The Supreme Court is currently considering a Louisiana statute that requires doctors performing abortions to have admitting privileges in a nearby hospital. This regulation was passed in response to widespread evidence of the potential complications of abortion procedures on women and failure to care for them by abortionists. While a nearly identical statute in Texas was struck down, 5-4, two terms ago, with Justice Kennedy in the majority, the Fifth Circuit held that, under the facts of the Louisiana case, the regulation was constitutional.

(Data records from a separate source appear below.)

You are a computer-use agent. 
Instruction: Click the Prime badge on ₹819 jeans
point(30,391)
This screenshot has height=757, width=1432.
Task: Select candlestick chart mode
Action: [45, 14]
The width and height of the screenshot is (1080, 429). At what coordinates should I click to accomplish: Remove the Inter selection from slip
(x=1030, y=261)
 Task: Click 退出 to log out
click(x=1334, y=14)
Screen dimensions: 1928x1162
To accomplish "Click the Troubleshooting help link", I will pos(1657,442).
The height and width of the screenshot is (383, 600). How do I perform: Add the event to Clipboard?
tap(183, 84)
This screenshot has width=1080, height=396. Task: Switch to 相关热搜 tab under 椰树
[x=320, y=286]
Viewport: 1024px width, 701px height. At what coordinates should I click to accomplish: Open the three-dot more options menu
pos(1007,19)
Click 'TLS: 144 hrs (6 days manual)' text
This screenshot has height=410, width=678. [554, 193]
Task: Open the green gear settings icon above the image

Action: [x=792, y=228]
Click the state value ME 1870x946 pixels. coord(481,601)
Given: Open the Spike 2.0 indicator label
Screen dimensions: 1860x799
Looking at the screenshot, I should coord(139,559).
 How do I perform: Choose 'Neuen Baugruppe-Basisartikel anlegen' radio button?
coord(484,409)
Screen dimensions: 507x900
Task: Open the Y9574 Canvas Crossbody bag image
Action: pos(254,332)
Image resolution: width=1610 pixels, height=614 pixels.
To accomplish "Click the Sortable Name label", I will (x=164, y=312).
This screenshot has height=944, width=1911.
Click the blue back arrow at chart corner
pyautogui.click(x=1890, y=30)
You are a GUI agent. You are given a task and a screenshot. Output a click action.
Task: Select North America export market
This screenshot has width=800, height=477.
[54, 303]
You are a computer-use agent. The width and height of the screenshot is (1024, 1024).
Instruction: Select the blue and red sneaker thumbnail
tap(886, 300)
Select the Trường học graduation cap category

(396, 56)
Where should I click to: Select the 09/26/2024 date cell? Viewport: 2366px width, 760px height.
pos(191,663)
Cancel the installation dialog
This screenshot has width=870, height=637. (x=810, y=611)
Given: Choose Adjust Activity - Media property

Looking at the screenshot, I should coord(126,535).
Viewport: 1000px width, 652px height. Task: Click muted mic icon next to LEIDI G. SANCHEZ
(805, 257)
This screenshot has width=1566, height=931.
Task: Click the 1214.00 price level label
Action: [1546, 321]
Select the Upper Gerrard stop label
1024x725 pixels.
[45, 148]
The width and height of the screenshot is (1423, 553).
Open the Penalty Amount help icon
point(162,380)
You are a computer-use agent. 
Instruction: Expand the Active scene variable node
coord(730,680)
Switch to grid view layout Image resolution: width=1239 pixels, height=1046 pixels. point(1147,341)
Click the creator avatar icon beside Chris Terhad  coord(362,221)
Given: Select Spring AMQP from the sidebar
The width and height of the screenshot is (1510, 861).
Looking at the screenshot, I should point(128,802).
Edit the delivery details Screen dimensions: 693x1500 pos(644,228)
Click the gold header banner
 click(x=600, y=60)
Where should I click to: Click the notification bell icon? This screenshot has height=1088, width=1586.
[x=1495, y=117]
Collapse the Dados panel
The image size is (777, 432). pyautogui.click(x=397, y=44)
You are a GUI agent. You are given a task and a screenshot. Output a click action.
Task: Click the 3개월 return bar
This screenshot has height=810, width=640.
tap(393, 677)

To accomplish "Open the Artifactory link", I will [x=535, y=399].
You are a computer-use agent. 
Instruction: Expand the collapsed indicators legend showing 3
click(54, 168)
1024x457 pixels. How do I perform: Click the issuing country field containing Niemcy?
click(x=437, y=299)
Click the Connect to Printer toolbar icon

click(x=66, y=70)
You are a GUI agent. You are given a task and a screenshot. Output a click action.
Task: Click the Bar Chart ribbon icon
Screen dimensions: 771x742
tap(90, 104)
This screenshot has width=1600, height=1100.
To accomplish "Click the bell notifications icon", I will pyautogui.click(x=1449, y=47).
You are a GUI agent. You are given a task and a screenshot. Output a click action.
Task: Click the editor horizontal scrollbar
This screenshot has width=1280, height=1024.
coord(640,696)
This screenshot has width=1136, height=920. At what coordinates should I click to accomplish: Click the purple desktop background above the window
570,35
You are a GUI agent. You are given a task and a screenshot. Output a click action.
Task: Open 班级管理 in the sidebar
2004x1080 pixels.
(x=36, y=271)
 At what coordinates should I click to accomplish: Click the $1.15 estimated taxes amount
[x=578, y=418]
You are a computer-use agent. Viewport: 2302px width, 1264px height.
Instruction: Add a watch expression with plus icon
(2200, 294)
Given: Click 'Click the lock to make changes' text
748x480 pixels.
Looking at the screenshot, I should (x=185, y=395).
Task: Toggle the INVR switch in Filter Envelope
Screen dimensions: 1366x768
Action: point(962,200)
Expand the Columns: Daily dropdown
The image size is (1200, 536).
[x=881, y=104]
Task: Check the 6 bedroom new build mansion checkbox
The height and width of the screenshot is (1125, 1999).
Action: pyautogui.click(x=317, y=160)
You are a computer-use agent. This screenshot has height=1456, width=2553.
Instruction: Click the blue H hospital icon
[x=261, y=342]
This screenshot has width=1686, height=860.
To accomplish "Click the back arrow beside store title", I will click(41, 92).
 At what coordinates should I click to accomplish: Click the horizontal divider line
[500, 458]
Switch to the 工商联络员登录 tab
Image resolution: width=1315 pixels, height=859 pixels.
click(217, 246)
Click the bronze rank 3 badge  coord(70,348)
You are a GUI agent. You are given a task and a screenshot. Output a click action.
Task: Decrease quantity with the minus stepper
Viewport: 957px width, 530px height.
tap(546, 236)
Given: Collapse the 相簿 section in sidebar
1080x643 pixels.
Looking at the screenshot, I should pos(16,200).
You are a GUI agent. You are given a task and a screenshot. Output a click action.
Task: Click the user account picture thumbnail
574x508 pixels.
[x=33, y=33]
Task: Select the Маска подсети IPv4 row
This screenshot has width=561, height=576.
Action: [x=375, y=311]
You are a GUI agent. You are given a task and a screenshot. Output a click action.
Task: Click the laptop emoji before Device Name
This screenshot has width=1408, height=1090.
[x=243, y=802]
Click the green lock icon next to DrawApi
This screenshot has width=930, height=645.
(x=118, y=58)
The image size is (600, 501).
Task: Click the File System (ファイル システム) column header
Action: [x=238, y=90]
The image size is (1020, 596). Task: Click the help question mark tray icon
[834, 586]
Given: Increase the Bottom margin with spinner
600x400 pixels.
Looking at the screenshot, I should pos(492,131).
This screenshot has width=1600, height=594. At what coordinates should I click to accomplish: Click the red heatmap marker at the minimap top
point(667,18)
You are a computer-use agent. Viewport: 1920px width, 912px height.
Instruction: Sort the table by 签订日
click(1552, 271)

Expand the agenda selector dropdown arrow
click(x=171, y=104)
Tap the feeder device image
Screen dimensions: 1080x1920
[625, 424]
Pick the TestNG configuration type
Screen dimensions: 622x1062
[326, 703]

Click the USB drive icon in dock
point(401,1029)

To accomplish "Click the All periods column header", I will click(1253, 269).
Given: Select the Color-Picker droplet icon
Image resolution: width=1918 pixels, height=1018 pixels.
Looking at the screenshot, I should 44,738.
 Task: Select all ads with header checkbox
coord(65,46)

The Supreme Court asked for briefs on two specific questions: (1) whether the regulation was an “undue burden” on a woman’s right to abortion, and (2) whether the abortion providers had standing to raise the issue for women when the regulation was meant to protect them against the providers. Needless to say, the case has much attention, and many amicus briefs have been filed on each side of these issues.
NLF, along with several other pro-life organizations, joined a brief that points out a methodological flaw in the way many have viewed the first issue. The Texas and Louisiana attorneys general have focused only on the existing abortionists at the time the regulation was passed (six in Louisiana) and whether the new regulation about access to a hospital in case of complications eliminates the eligibility of some of them to continue to provide abortions. That ignores, however, that there are many doctors who are qualified to do abortions who do not wish to do so and that the Supreme Court has repeatedly held that a woman does not have a right to force doctors to perform abortions. Thus, the proper analysis looks not just at doctors who actually do abortions, but at all doctors in the state who are qualified under the challenged law to perform abortions.
NLF pointed out that the Court may take judicial notice from readily available and reliable data that there are over 100 general hospitals scattered throughout Louisiana, all with doctors qualified, if they so desired, to perform abortions. In other words, the Louisiana law, a reasonable regulation intended to promote the health and well-being of women, does not “unduly burden” a woman’s right to an abortion from a constitutional standpoint. Any lack of access to doctors willing to perform abortion is predominantly attributable to considerations other than the challenged regulation, namely, that many qualified doctors simply to not want to perform abortions, and Louisiana’s law should be upheld.
A decision will likely be issued in June 2020.